Bean<?> bean = beanManager.getBeans(CoderBrutalImpl.class).iterator().next();
bean.getQualifiers();

We will see that this class has imported the qualifier @Named. In the next section, we will see this annotation in detail.

Another good annotation is @Stereotype.

The @Stereotype establishes a role for the annotated beans. It can contain other annotations to define a set of achievements.

Here is a @Stereotype annotation sample:

@Stereotype
@Alternative
@Audit
@Logging
@Retention(RUNTIME)
@Target(TYPE)
public @interface ServiceStereotype {
}

In an alternative use, bean is very useful to switch according to the used annotation instead of the class as seen before. We can have two different beans annotated with two different stereotypes and switch, thanks to the beans.xml that annotated beans use:

   <alternatives>
<stereotype> it.vige.businesscomponents.injection.alternative.stereotype.ServiceStereotype
</stereotype>
</alternatives>

CDI 1.1 introduces a new annotation to disable beans so that they cannot be injectable. It is @Vetoed. This annotation was done for the first time in the Seam project called @Veto. Now it is introduced in Java EE 7.
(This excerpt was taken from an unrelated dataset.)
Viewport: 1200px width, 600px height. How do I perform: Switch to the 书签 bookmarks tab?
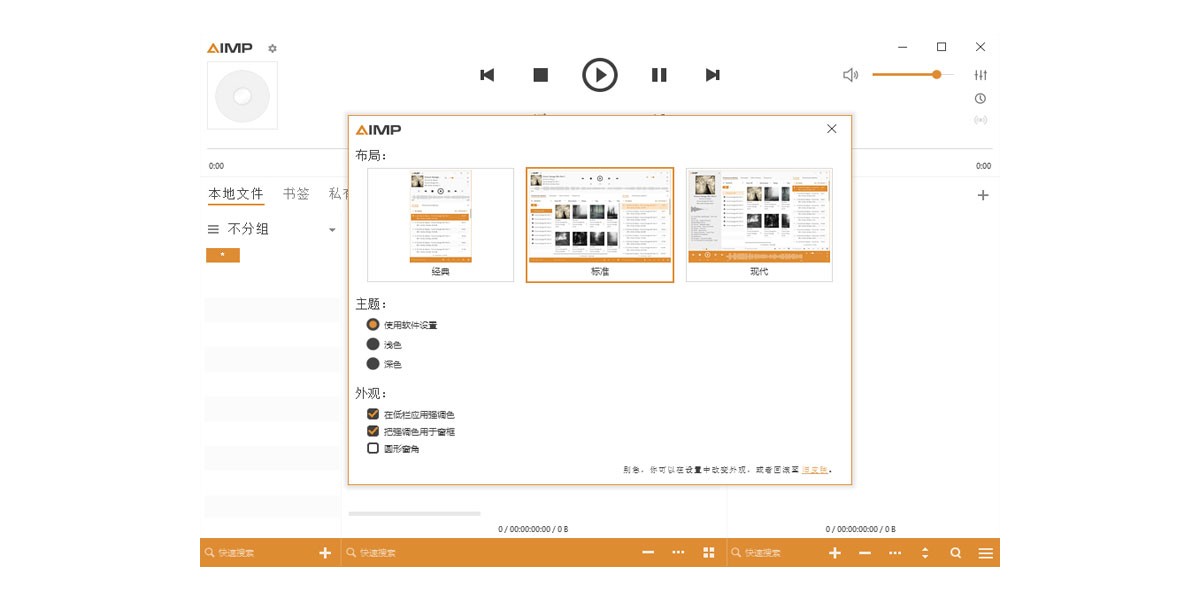pos(295,193)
@Vetoed can hide a class by the injection, a method with a simple annotation, or even a whole package. See now how to hide a package.

Create two simple beans in the package it.vige.businesscomponents.injection.inject.veto:

public class MockBean {
}
public class TestBean {
}

Now, in the same package, add the package-info.java package descriptor:

@Vetoed
package it.vige.businesscomponents.injection.inject.veto;
import javax.enterprise.inject.Vetoed;

Now try a manual injection through the beanManager:

beanManager.getBeans(MockBean.class).iterator().next();
beanManager.getBeans(TestBean.class).iterator().next();

Both the invocations will fail, throwing a NoSuchElementException!

If you need the objects for injection, simply delete package-info.java from the package.